Click the image to view the letter we submitted last week to ONC, commenting on the December 10 report of the President’s Council of Advisors on Science and Technology (PCAST) about health IT. The response was driven by SPM policy chair David Harlow and approved by the executive committee. Some key excerpts:
“In the long run, each patient should have the right, and the easily exercised ability, to
- Access all of their own health data. (The right to receive data)
- Share information in the record with other individuals or organizations, privately or publicly, as the patient sees fit. (The right to send freely)
- Aggregate data in a meaningful way from multiple sources (e.g., multiple physicians, clinical labs, imaging centers), before anyone else does, or at least as soon as anyone else does. (The right to aggregate)
- Flag errors and add comments, and have comments acknowledged even if not “accepted”, in an automated and trackable fashion. (The right to correct data)”
“For purposes of this discussion, our key comment, and our goal for the national HIT infrastructure, is that every patient must be a full peer on the health information network.”
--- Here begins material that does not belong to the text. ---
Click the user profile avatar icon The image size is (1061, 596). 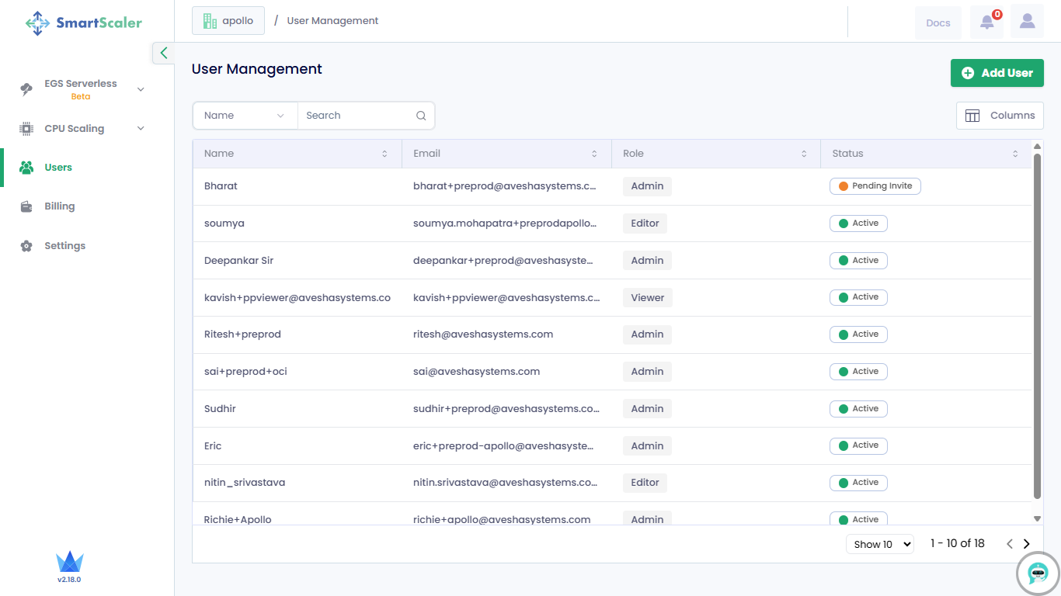(x=1027, y=22)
“Empowered, engaged patients want the aggregation of their health data to be done with them, not to them.”
“We suggest that health information exchange should learn to navigate health information with and through patients, rather than presume to navigate around them.”
For a great summary of the issues in the PCAST report, and other stakeholders’ positions on them, see Vince Kuraitis’s e-Care Management blog, or the cross-post on The Health Care Blog.
Didn’t even know SPM was making statements like this or even had a public policy committee. Thanks so much for posting!
Yes, David’s earlier submission is in this post, earlier this month. We’re thrilled to have him in this role! As he said then: “I encourage all of you who are not yet Society members to join, and I encourage new and old members to consider volunteering to help with the wide range of public policy issues facing us today.”
This article and the various responses are very important to the healthcare in the USA today. I perceive some complacency at all levels when instituting new changes for the management of the standard medical records of our patients. While some definite percentage of individuals want to mange their medical records, I sense a lack of urgency for these PHR’s to be given to our individual patients for their benefit.
There are innumerable companies available for EHR at the hospital level. The same is true for EMR at the clinicians level, however, their is a paucity of companies for PHR’s. One of our future goals in my opinion is to educate and communicate the importance of these PHR’s. With high quality and accuracy, we should be able to save lives, minimize medical errors, and reduce medical expenses accordingly.
The Federal Government felt monetary incentives were necessary to implement the change over for EHR and EMR, however even with these financial incentives there is no rush to switch. One has to ask the question “why”? Is the cost to switch too expensive? Are the financial incentives too little? Can we not entrust an individual to have their PHR’s available to them. In some circumstances the answers may be yes!!
This gives all of us food for thought. The other various articles also mention that electronic digitalized EMR’s may not reduce problems and or complications. Fortunately we are able to analyze these articles carefully and realize their deficiencies.